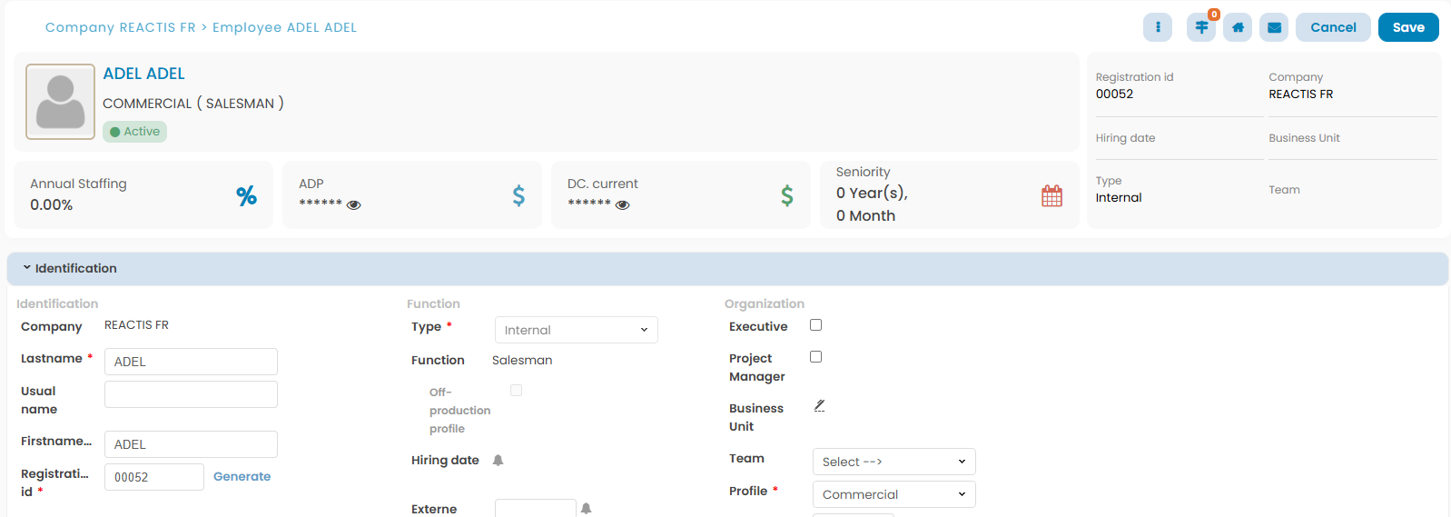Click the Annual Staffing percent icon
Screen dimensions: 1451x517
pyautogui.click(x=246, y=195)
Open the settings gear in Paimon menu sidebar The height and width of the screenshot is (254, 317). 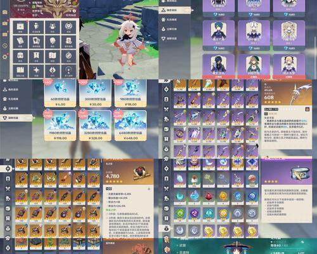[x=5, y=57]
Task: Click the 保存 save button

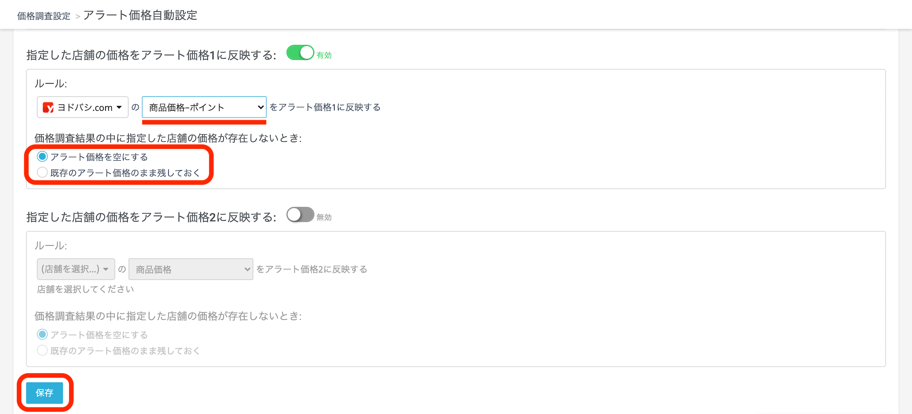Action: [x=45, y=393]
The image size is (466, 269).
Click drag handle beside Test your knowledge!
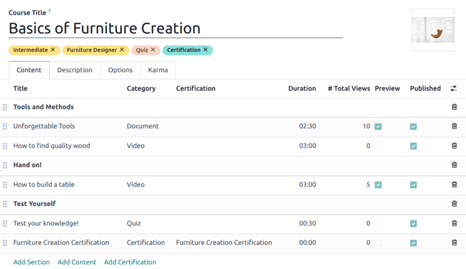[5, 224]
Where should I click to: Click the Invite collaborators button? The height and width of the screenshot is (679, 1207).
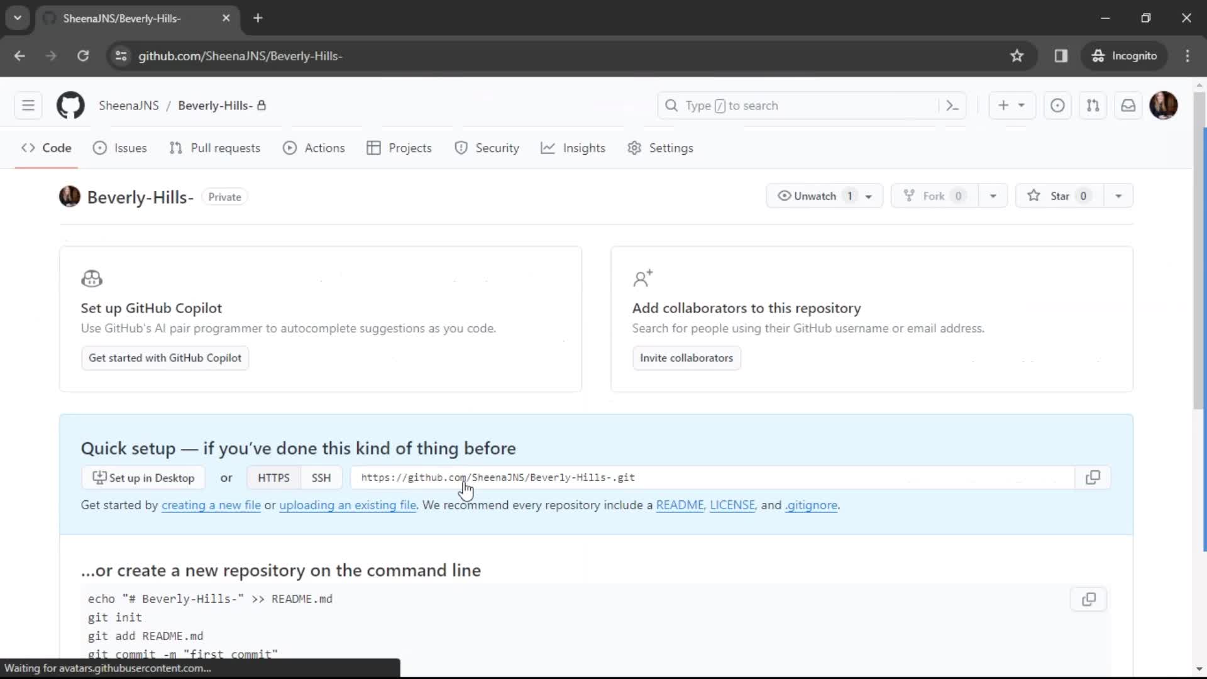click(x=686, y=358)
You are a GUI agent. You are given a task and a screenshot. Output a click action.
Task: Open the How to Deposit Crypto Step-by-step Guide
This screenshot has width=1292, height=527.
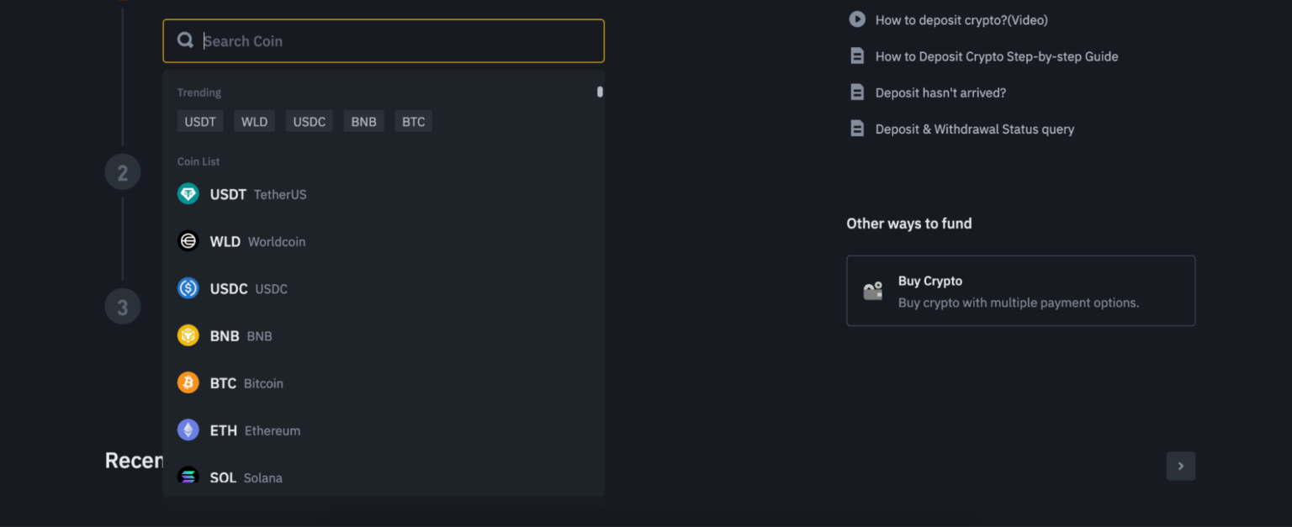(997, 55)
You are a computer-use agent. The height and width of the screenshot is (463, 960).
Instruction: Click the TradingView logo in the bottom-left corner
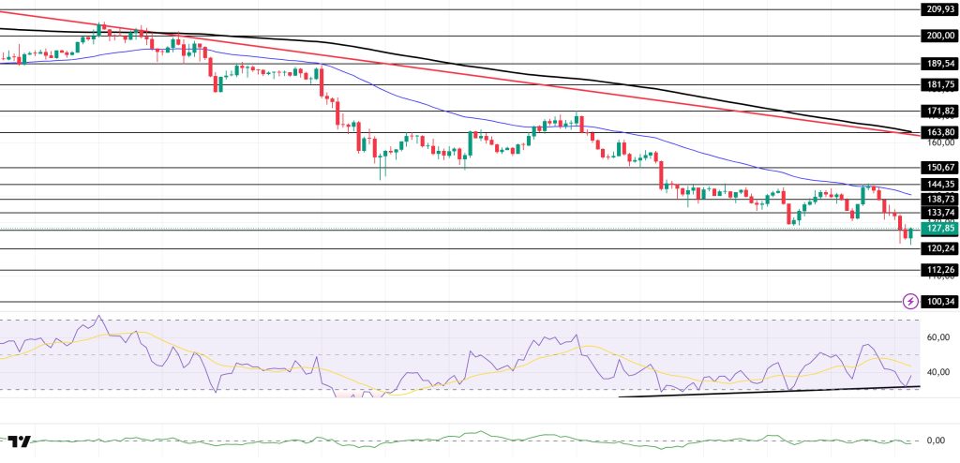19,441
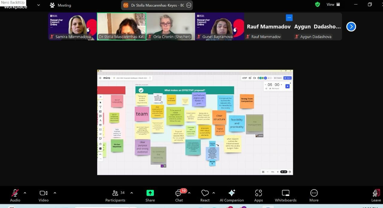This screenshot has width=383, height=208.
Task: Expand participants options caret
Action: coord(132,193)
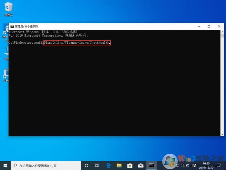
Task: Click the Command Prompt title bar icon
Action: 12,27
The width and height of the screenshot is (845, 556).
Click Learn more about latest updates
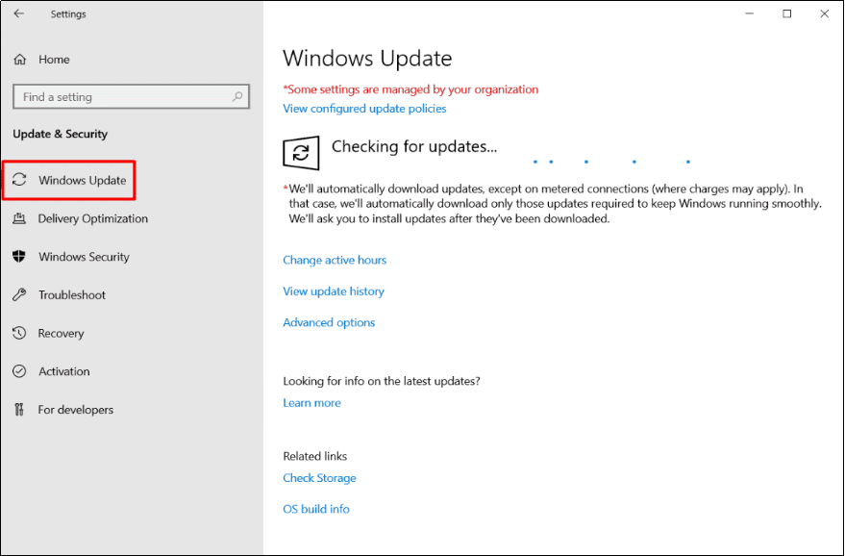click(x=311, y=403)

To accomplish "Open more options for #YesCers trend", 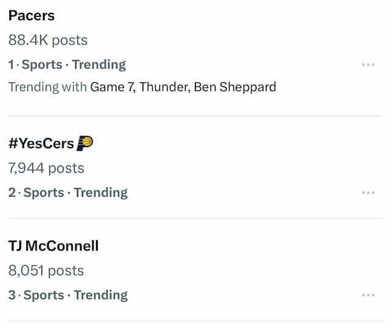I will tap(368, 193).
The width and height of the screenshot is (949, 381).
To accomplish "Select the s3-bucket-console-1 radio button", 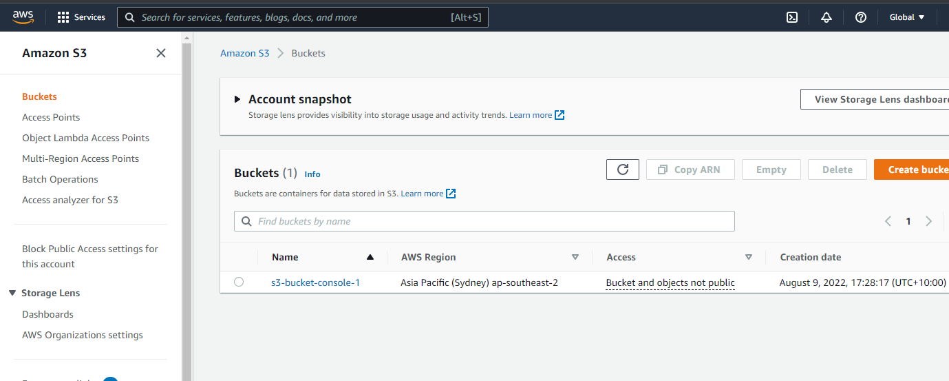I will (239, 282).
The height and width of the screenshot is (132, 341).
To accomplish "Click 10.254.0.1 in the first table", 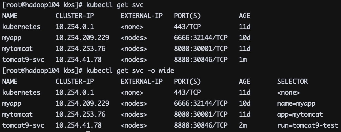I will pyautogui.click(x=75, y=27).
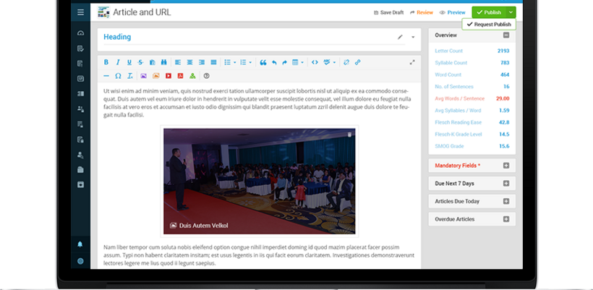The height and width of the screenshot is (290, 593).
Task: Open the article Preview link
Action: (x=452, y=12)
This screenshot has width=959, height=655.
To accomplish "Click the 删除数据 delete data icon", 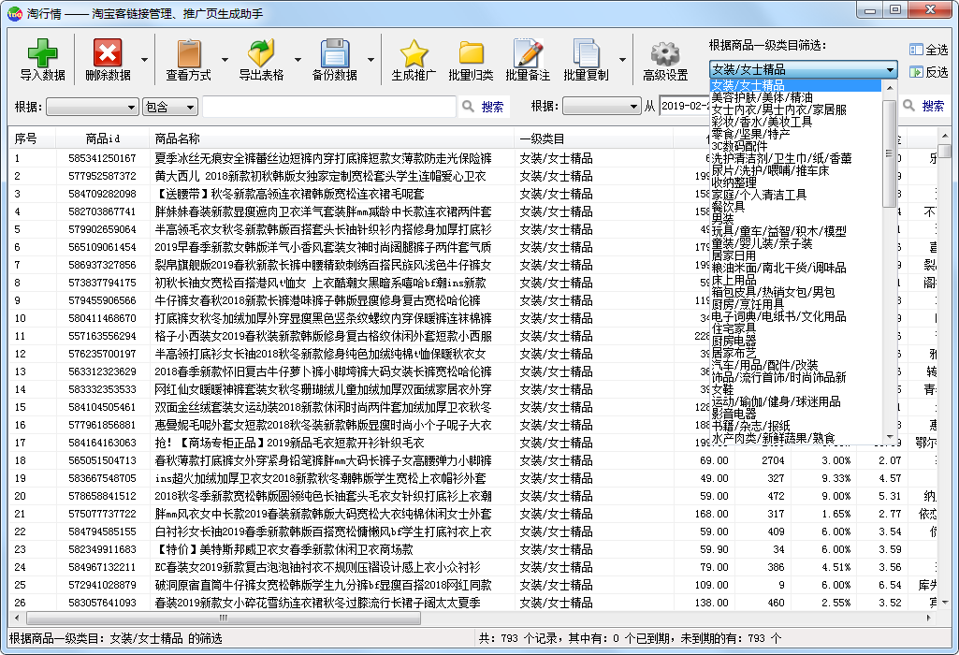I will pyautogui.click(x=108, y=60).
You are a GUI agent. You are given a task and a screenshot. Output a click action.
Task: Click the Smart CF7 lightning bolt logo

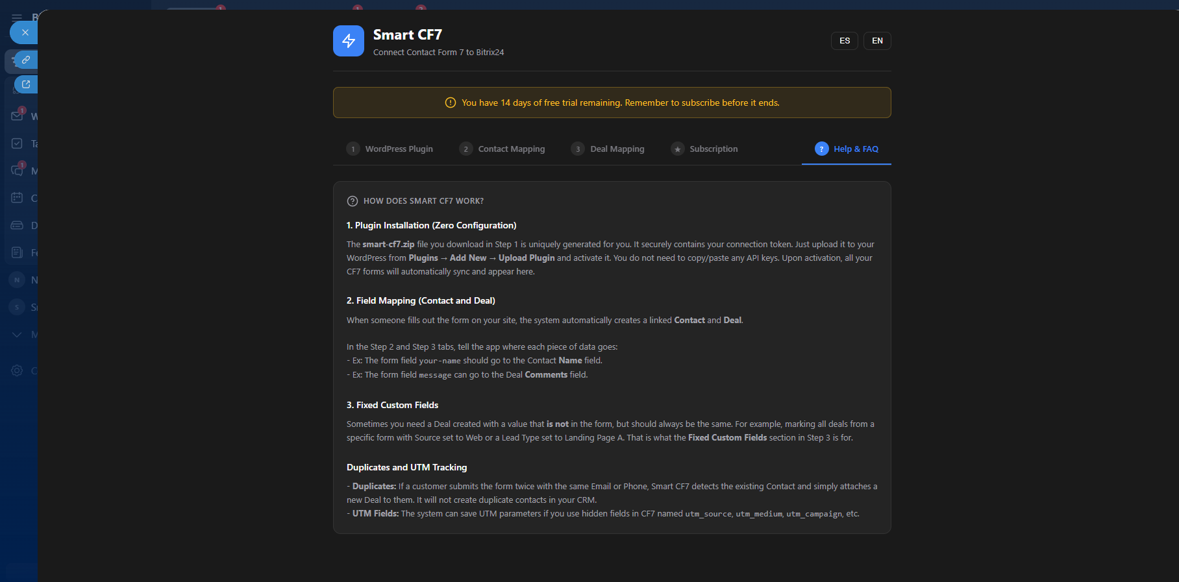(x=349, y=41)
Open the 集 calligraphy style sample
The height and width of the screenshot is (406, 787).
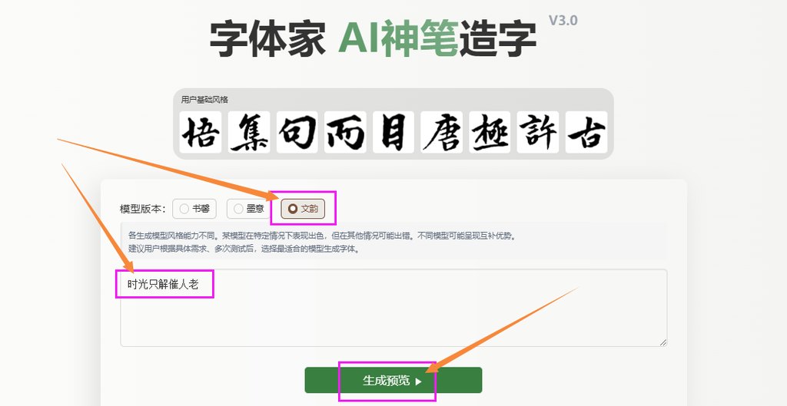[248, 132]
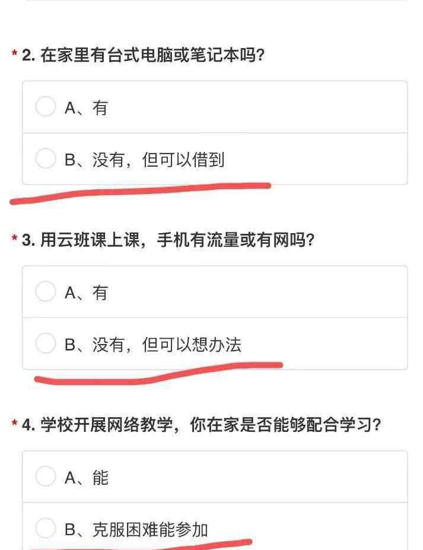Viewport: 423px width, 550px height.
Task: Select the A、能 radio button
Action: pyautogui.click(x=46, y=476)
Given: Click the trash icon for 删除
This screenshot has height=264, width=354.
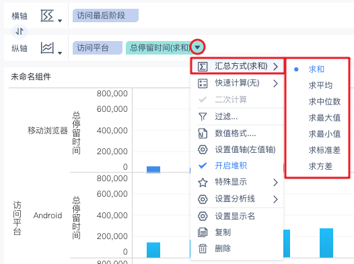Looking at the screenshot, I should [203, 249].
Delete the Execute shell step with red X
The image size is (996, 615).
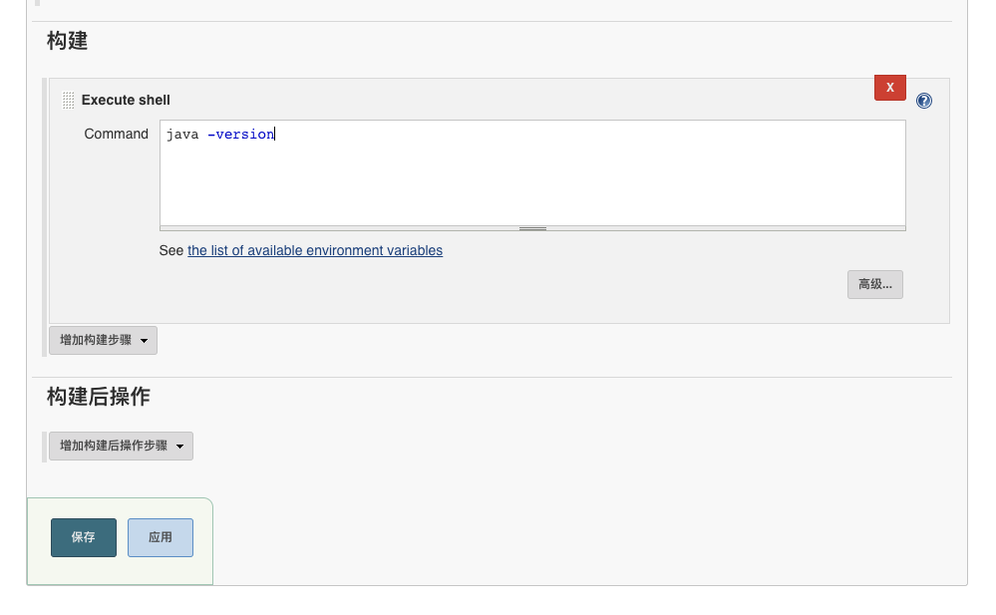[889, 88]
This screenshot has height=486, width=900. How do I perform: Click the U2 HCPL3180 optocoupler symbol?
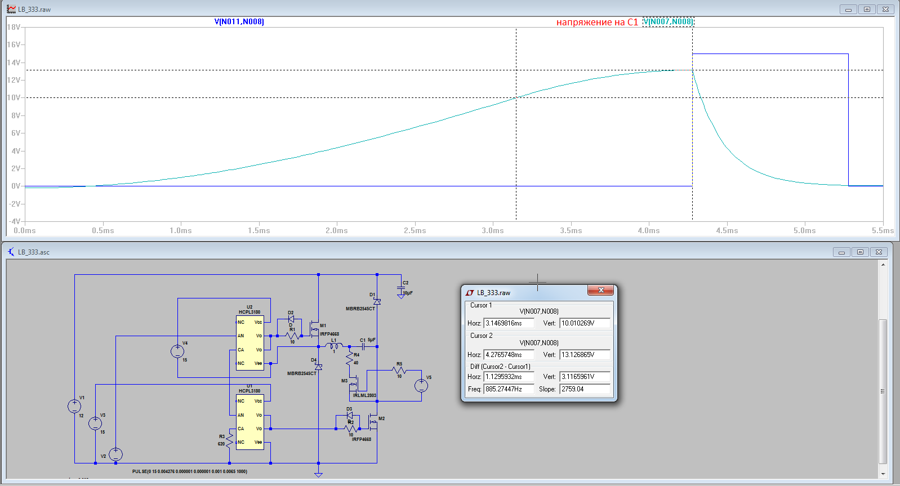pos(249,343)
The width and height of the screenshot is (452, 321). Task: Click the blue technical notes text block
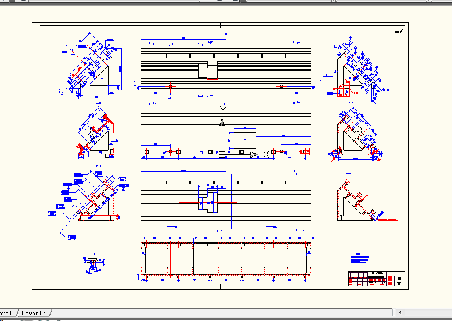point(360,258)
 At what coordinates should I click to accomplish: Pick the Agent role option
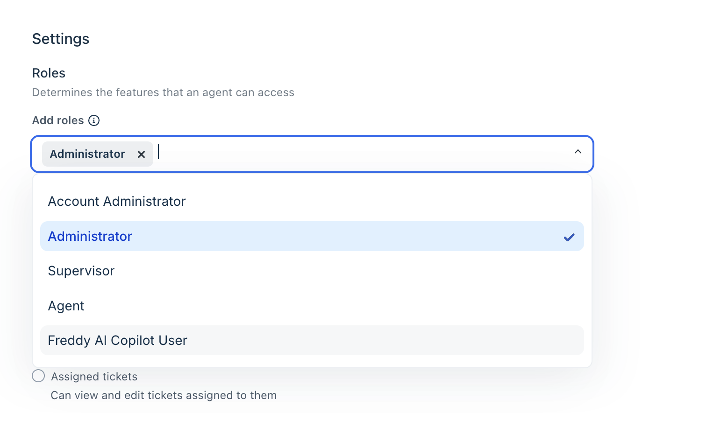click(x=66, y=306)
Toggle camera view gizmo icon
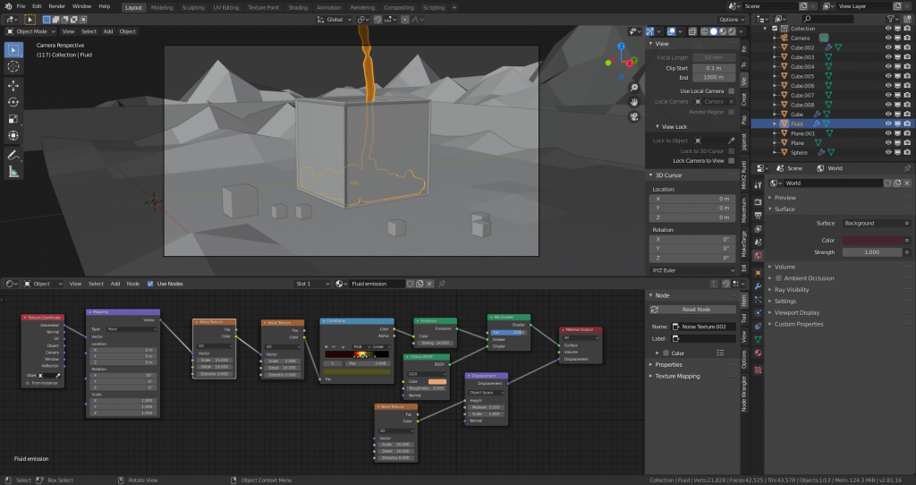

EXERCISE OBJECTIVE:
Everything from the line with "At what coordinates" through the last line of the listing should be retyped exactly, with both end lines kept and the pictures left out.

ANSWER TO THIS EXERCISE:
 At what coordinates should I click to accomplish: Pick the Agent role option
click(x=66, y=306)
Toggle camera view gizmo icon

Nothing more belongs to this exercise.